Immediately you ask yourself how a blind person can travel and get pleasure from it – after all, even now she cannot see the pictures on the walls in the cafe or the waiters in their funny chef hats.

While Elena explains to me, as if to a little girl, that there are many museums in the world with 3D paintings for the blind and that friends describe everything that happens around, I notice mascara on her eyelashes. I feel even more embarrassed: if she trains every day, uses the metro, is raising a child and applies makeup herself, then traveling to another country surely isn’t much of a challenge for her!

Snork Maiden's ambitious plans

Elena recalls that she felt the sun shining outside in Berlin. According to Siri, the temperature was 21 degrees Celsius. Ideal weather for a walk or a picnic, but not for a ‘light’ 21 km run! Nevertheless, around 30,000 people from all over the world had registered to run in the half marathon. She remembers the live music drowning out the chants by their supporters.
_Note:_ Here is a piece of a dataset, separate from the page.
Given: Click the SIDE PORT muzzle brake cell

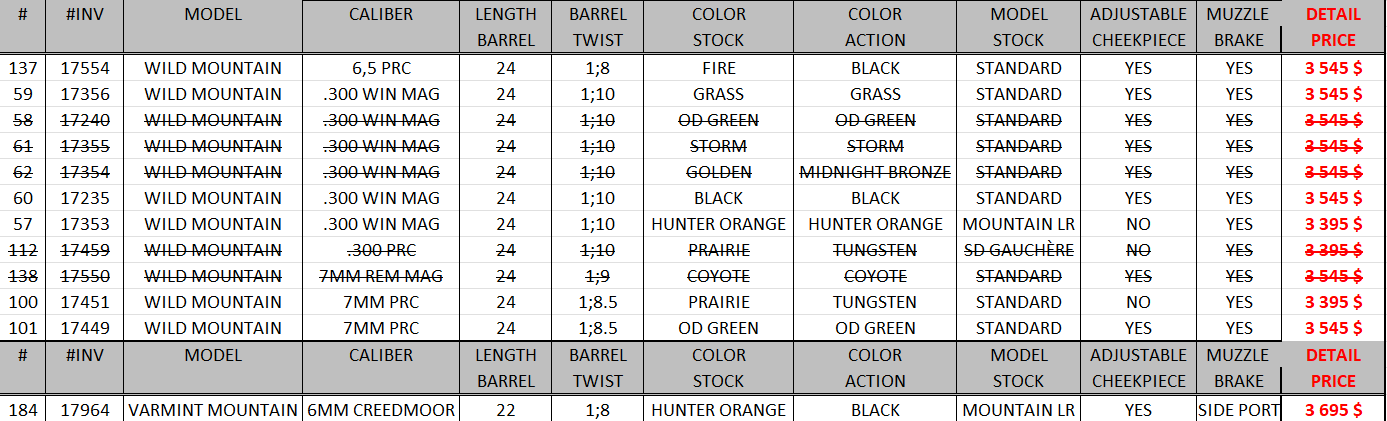Looking at the screenshot, I should (x=1238, y=409).
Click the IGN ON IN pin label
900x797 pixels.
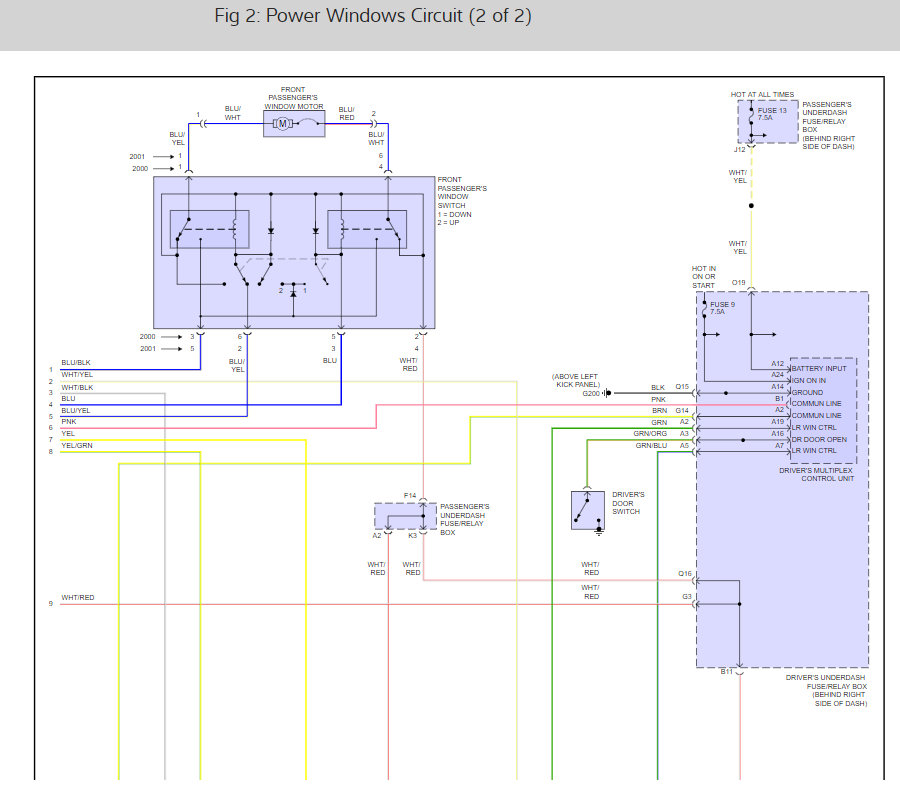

“On the 19th kilometer I began to feel tired,” Elena admits. “However, at that moment a mutual friend came to the fan zone. He started shouting, ‘Come on, come on! Only two kilometers left!’ That was the motivation I needed to get to the finish line!"

In the future, Elena plans to run a full-fledged marathon, preferably in Berlin or Paris. In her opinion, it is much more interesting to go to another city for a race than to go to a bar in the evening. She’s also training for a triathlon and someday wants to do a 1,500 km cycling Challenge.

In contrast with these ambitious plans, Elena constantly gets asked stupid questions, and not much better than the ones I asked her! For instance, why she walks without a guide dog, why she has still not had an operation or how she is let out of the house on her own in the first place.

“People on the metro, seeing that I use an iPhone with a dimmed display, always tell me something along the lines: 'Are you looking for the button? Your phone is turned off, the battery is dead.' So I have to explain to them that everything is fine, that I am just saving the battery, and that the voice assistant tells me everything that happens on the screen,” Elena complains.

And then I ask another stupid question: does she use Instagram? Did she post any pictures from the marathon online? Lena pulls out her iPhone with tangled headphones and scratches the screen with her fingers, like a kitten. Two minutes later, she sends me a link to her account with the handle ‘Snork Maiden’, a character from the Moomins. My embarrassment hits the coffee house ceiling.

"Whether we like it or not, people make conclusions about others on the basis of just one person, usually. This is particularly evident when it comes to disability. We see one blind person who doesn’t leave the house and we immediately think that all the other blind people are like that," Elena laments.

“You are what people think of you with your form of disability. In my case, this is not just a waste of time and effort. This is a path to creating an inclusive society so that there are fewer ridiculous questions about the blind,” she concludes.